Skipping all images, output the listing word for word.
[Start of section]
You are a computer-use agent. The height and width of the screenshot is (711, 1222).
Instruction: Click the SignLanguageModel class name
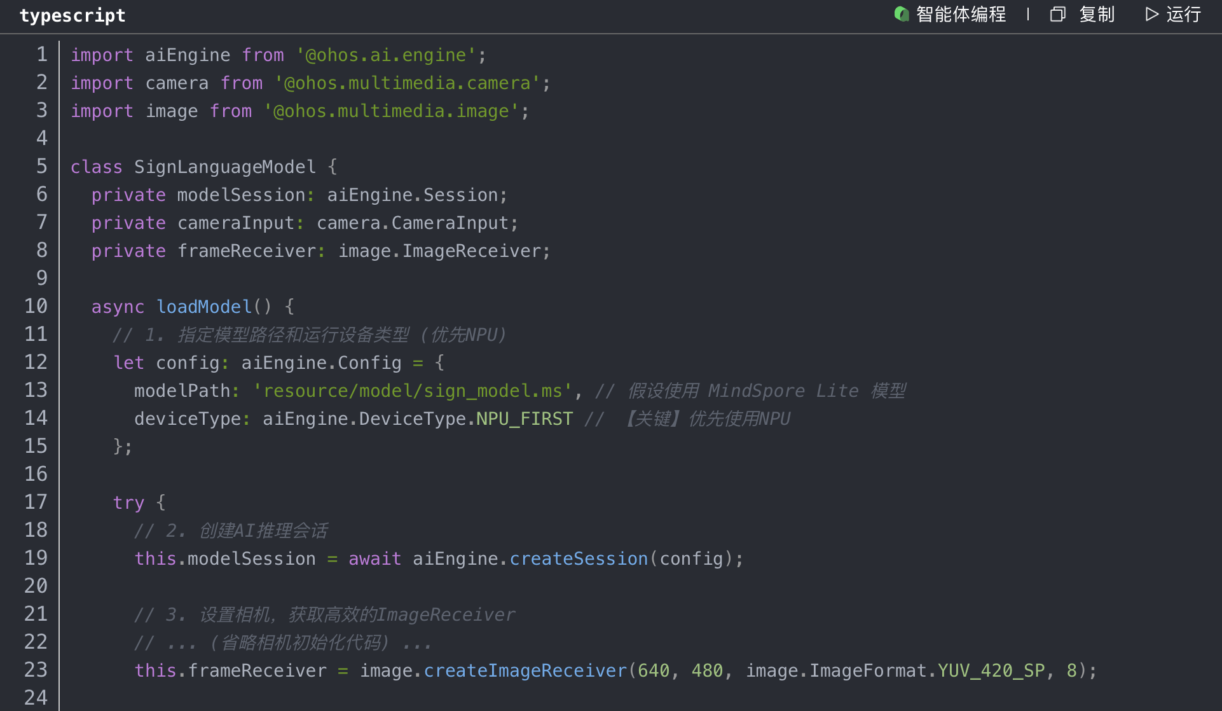224,167
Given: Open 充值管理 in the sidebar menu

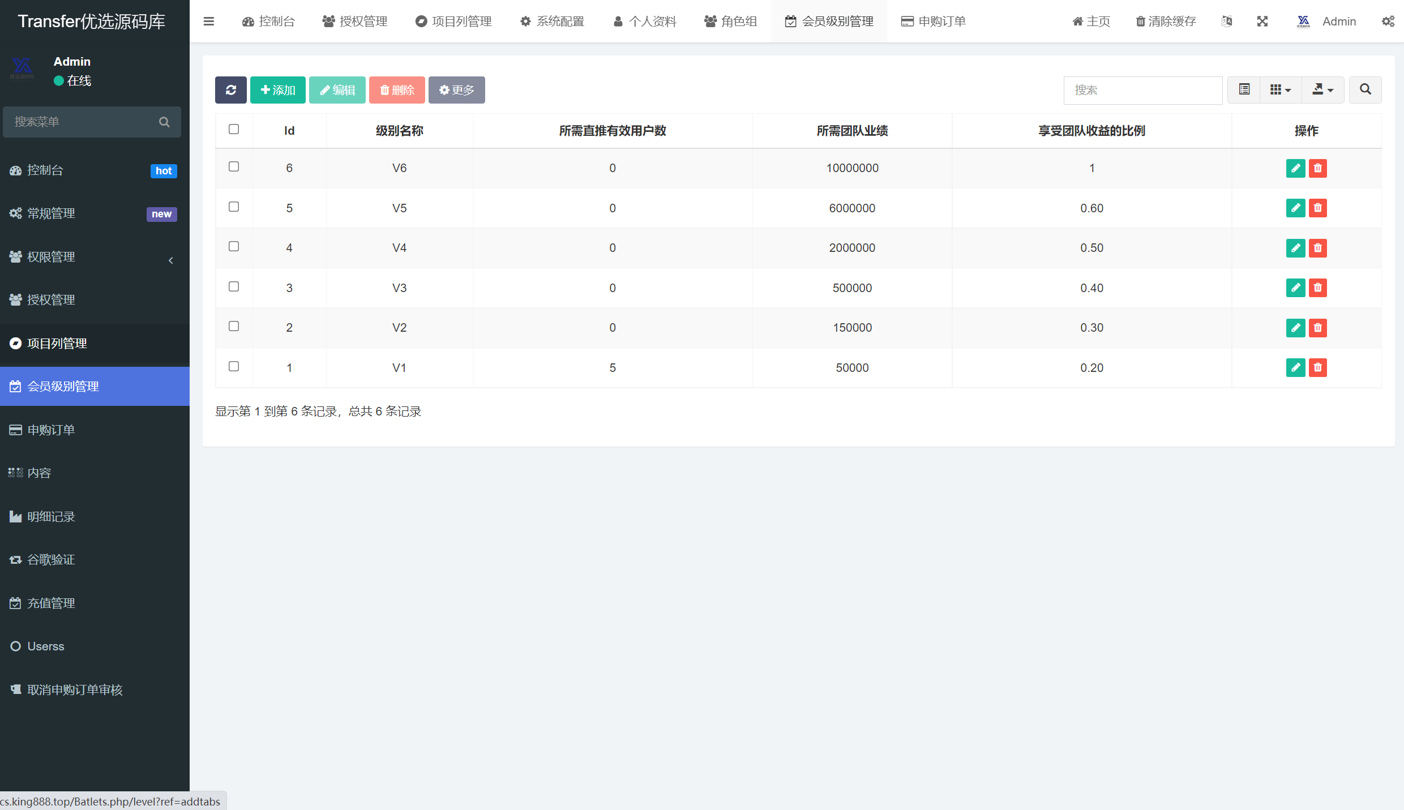Looking at the screenshot, I should coord(51,603).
[End of section]
**RESULT FOR THIS EXERCISE:**
You are a computer-use agent. The height and width of the screenshot is (711, 1222).
Instruction: Click the SignLanguageModel class name
224,167
Given: Open 充值管理 in the sidebar menu

Looking at the screenshot, I should coord(51,603).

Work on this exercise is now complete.